Giuseppe Setola pentito, un “miracolo” di Wojtyla: “Me lo ha ordinato in sogno”

di Redazione Blitz
Pubblicato il 13 ottobre 2014 15:05 | Ultimo aggiornamento: 13 ottobre 2014 15:10
Giuseppe Setola pentito, un "miracolo" di Wojtyla: "Me lo ha ordinato in sogno"

Giuseppe Setola pentito, un “miracolo” di Wojtyla: “Me lo ha ordinato in sogno”

CASERTA – Giuseppe Setola si pente. Almeno così dice. E ne dà il merito a Karol Wojtyla. Un “miracolo” avvenuto in sogno. Racconta infatti il boss che la sua decisione di pentirsi (a cui, ma è un dettaglio, gli investigatori ancora non credono più di tanto) sarebbe dovuta a una notte tormentata in cella:

“Ho deciso di collaborare con la giustizia per dare una svolta alla mia vita e alla mia famiglia. Inoltre ho sognato Papa Wojtyla che mi ha detto ‘pentiti'”
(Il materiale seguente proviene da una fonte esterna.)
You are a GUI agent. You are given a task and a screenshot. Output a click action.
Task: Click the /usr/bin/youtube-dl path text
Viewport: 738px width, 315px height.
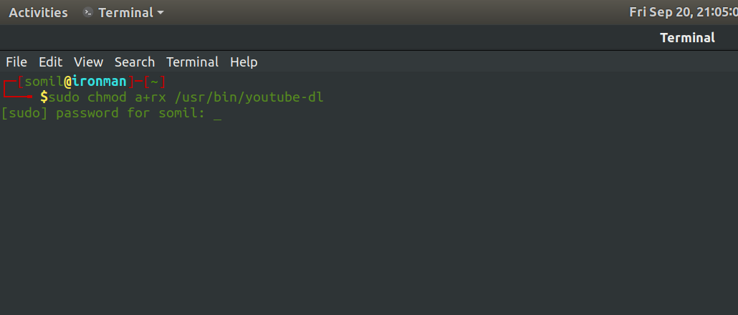pos(249,97)
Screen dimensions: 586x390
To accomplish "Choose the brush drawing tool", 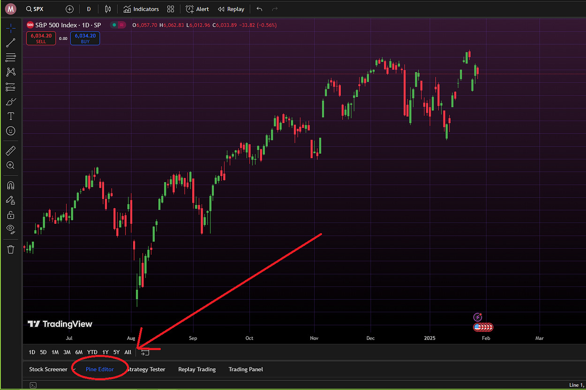I will 10,101.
Un “miracolo” di Giovanni Paolo II, insomma. Agli investigatori, per fortuna, per decidere se è vero atto di contrizione servirà altro: nomi, date, prove. Intanto c’è la cronaca di un delitto, quello Noviello, festeggiato con una bottiglia di champagne. Perché i Casalesi, a detta di Setola, usavano così:

“Pochi minuti dopo l’omicidio Noviello (avvenuto 16 maggio 2008, ndr) venne da me Massimo Napolano e mi diede un bacio in bocca dicendo che il delitto era stato fatto”. Giuseppe Setola, collegato in video-conferenza dal carcere di Milano-Opera nell’ambito del processo per l’omicidio dell’imprenditore Domenico Noviello, ha raccontato poi che

“Massimo Alfiero mi disse che avevano festeggiato il delitto con Francesco Cirillo (imputato nel processo, ndr) che aveva stappato una bottiglia di champagne; questa era un’usanza del clan dei Casalesi”.

Cirillo fu condannato nel 2001 a sei anni di carcere per estorsione proprio in seguito alla denuncia presentata da Noviello.